— start PROVIDED ENTRIES —
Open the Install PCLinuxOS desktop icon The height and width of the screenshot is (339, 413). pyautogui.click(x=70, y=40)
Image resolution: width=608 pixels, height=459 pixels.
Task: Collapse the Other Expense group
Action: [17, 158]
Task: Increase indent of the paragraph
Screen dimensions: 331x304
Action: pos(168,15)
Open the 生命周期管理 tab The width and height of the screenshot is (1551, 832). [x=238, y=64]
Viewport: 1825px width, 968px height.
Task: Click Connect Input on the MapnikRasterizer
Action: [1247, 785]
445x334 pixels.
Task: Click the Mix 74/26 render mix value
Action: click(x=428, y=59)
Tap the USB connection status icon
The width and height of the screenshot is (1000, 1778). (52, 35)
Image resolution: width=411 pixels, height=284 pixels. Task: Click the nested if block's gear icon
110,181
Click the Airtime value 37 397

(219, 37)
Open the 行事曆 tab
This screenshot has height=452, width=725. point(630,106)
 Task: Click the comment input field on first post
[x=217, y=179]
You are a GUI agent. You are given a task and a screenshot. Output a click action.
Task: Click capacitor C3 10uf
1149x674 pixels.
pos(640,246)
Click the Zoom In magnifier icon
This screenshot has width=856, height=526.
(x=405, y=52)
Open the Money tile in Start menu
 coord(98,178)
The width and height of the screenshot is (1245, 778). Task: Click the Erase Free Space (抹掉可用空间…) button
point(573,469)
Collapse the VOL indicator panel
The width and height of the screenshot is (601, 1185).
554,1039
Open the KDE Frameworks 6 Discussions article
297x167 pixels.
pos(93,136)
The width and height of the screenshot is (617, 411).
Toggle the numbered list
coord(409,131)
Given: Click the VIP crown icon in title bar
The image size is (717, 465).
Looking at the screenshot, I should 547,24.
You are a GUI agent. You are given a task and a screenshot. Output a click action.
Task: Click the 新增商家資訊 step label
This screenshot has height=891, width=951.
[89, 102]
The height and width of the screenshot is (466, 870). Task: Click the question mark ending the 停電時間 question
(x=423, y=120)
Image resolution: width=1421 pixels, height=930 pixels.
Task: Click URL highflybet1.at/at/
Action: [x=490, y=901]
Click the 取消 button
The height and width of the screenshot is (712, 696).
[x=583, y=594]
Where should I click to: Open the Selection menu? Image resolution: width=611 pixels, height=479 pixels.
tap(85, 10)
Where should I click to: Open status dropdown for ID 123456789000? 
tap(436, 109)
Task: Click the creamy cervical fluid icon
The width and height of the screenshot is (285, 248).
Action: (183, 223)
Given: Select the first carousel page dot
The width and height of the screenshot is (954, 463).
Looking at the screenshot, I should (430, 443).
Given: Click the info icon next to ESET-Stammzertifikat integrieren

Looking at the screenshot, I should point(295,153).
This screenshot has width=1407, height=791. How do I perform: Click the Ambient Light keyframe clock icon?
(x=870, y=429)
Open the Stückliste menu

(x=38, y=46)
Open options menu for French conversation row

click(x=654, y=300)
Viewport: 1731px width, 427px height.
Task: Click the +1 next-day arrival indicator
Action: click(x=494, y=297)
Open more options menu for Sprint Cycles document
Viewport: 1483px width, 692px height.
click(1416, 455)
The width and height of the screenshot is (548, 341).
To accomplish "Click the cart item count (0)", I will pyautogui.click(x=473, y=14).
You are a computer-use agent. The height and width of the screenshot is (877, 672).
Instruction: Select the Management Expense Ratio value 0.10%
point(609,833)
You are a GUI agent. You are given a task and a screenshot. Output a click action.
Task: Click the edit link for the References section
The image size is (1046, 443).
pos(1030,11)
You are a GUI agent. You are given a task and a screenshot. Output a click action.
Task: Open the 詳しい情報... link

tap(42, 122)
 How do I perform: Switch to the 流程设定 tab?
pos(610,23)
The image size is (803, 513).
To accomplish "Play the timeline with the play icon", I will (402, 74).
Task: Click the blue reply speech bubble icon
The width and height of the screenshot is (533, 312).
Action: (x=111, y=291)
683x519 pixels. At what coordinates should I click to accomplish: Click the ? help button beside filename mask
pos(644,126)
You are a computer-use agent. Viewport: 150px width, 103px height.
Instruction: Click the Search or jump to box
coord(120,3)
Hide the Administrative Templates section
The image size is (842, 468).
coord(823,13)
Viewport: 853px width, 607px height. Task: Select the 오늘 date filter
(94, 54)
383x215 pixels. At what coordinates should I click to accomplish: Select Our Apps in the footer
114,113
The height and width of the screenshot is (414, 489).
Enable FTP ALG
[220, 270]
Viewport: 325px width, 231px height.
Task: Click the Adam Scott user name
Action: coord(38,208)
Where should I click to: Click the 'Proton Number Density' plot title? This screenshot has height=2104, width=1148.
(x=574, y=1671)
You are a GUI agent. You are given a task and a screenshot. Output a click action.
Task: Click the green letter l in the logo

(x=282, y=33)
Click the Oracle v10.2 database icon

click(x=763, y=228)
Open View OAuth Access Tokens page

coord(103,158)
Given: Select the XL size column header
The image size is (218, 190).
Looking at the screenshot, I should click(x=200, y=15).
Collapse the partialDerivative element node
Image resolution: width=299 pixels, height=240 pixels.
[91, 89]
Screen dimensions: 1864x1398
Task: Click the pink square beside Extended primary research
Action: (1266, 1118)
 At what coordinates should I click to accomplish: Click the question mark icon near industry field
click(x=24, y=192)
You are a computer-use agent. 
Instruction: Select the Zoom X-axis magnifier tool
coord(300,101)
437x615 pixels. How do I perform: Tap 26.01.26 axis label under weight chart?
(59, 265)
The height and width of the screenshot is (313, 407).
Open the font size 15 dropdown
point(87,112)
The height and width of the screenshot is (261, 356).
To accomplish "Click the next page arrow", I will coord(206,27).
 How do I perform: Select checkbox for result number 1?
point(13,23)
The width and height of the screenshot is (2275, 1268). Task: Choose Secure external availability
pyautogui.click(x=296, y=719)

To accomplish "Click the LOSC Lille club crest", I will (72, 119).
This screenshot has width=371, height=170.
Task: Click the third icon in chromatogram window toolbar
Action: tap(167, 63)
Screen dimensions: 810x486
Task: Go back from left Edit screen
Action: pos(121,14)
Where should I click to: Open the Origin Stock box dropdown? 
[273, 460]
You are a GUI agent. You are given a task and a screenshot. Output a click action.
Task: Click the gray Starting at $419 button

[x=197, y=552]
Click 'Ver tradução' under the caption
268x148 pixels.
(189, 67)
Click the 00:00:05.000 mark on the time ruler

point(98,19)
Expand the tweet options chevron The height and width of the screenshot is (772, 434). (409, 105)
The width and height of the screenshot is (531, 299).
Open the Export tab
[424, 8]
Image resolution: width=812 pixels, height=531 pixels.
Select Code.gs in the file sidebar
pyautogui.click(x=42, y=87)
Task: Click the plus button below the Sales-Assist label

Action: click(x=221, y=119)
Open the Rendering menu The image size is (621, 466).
— end PROVIDED ENTRIES —
> **WHAT YOU HAVE TO DO**: Reproduce the items starting at the beginning and ending at the line containing "pos(640,246)", substituting "Press" for "Tap" and leaving everything else unchanged.

> **SOLUTION TO THIS TASK**:
Open the Install PCLinuxOS desktop icon The height and width of the screenshot is (339, 413). pyautogui.click(x=70, y=40)
Image resolution: width=608 pixels, height=459 pixels.
Task: Collapse the Other Expense group
Action: [17, 158]
Task: Increase indent of the paragraph
Screen dimensions: 331x304
Action: pos(168,15)
Open the 生命周期管理 tab The width and height of the screenshot is (1551, 832). [x=238, y=64]
Viewport: 1825px width, 968px height.
Task: Click Connect Input on the MapnikRasterizer
Action: [1247, 785]
445x334 pixels.
Task: Click the Mix 74/26 render mix value
Action: click(x=428, y=59)
Press the USB connection status icon
The width and height of the screenshot is (1000, 1778). (52, 35)
Image resolution: width=411 pixels, height=284 pixels. Task: Click the nested if block's gear icon
110,181
Click the Airtime value 37 397

(219, 37)
Open the 行事曆 tab
This screenshot has height=452, width=725. point(630,106)
 Task: Click the comment input field on first post
[x=217, y=179]
You are a GUI agent. You are given a task and a screenshot. Output a click action.
Task: Click capacitor C3 10uf
1149x674 pixels.
pos(640,246)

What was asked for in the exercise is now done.